I don't have any advice, only can say that your description sounds about right for the long relationship you both have ahead of you. Here's what I picked up from my experience:
Don't give in and don't accept the behavior. Man, even my kids get sent to their room and we've been on that for a lot longer than 12 months
Don't get down on yourself. You and the rest of us in the 99% that have trained/are training their own dogs are the biggest limits to our dog's potential.
Don't forget that the dog can't "act like you've been there before"..... if he's never been there before.
You've got about 10 years left on your relationship, think long term, not the last 10 days.
My lab saw improvements each year with her peaking at from 4-6 years. Her last retrieve is still one of my favorite memories in life: a redhead sailed a loooooooong azz way, then died and drifted to other side of slough, we picked it up on our way out: blind water retrieve, all on hand signals... she wouldn't deliver to hand, she carried that bird 1/4 mile back to the truck.

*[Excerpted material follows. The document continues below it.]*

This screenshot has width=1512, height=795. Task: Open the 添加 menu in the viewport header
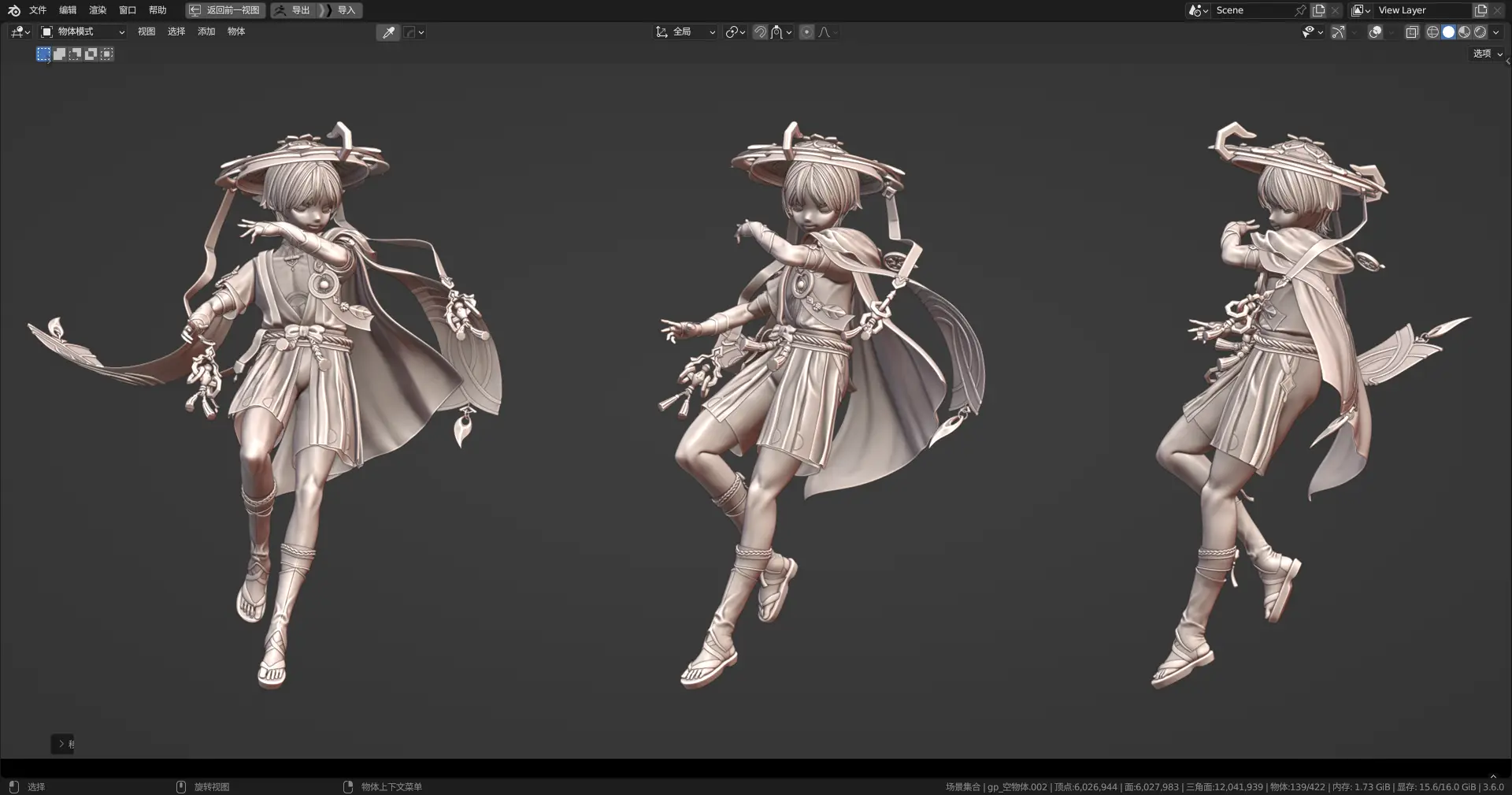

As much as possible, try to think "obedience is team work, not compliance". This will especially be important when the weather turns to chit and that dog is swimming in 33 degree water struggling to get back onto an ice ledge with a bird in it's mouth..... and then gets back to the blind and might not be that inclined to give a rip if you're pissed about something
Keep working on both your and your dog's skills. Keep it fun. If you don't, you end up like one of "those guys": where everyone on the slough knows your dog's name from you yelling it over, and over followed by a false command like "...get over here!" "Bucky, bucky, BUCKY! Get OVER Here!"